Work instruction
Out of the material that follows, write out exactly the lines from the line with "Why is Space" to the line with "Плафони (639, 225)", both ends included, and no others.

Extracted information

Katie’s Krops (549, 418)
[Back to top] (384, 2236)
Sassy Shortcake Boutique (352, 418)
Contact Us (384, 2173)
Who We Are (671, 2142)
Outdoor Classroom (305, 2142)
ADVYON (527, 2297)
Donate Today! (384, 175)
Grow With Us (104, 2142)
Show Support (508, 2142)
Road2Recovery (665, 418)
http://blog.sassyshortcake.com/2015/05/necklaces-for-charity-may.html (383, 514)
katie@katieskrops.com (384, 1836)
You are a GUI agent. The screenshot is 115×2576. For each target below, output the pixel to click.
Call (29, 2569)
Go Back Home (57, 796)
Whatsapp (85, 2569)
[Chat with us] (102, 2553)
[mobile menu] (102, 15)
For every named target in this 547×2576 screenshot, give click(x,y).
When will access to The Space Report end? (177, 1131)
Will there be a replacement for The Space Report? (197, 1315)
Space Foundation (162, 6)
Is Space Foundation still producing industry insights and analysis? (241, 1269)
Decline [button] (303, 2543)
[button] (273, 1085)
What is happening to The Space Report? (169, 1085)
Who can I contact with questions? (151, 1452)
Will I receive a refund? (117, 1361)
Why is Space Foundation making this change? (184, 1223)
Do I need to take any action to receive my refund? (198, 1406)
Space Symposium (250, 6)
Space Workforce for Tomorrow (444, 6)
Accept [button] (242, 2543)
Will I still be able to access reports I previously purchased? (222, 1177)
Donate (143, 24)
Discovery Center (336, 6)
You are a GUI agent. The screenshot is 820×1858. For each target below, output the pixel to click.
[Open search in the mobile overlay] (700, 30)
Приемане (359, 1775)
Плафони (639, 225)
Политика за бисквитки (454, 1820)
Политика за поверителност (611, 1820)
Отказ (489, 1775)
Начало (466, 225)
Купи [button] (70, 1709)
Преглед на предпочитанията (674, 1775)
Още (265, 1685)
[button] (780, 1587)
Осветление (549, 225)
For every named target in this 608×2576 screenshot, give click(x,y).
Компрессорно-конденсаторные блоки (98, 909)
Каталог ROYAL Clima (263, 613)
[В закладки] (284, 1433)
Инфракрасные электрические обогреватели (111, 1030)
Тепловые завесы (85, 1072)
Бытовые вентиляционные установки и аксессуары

Exercise result
Why is Space Foundation making this change? (184, 1223)
Do I need to take any action to receive my refund? (198, 1406)
Space Symposium (250, 6)
Space Workforce for Tomorrow (444, 6)
Accept [button] (242, 2543)
Will I still be able to access reports I previously purchased? (222, 1177)
Donate (143, 24)
Discovery Center (336, 6)
You are a GUI agent. The screenshot is 820×1858. For each target below, output the pixel to click.
[Open search in the mobile overlay] (700, 30)
Приемане (359, 1775)
Плафони (639, 225)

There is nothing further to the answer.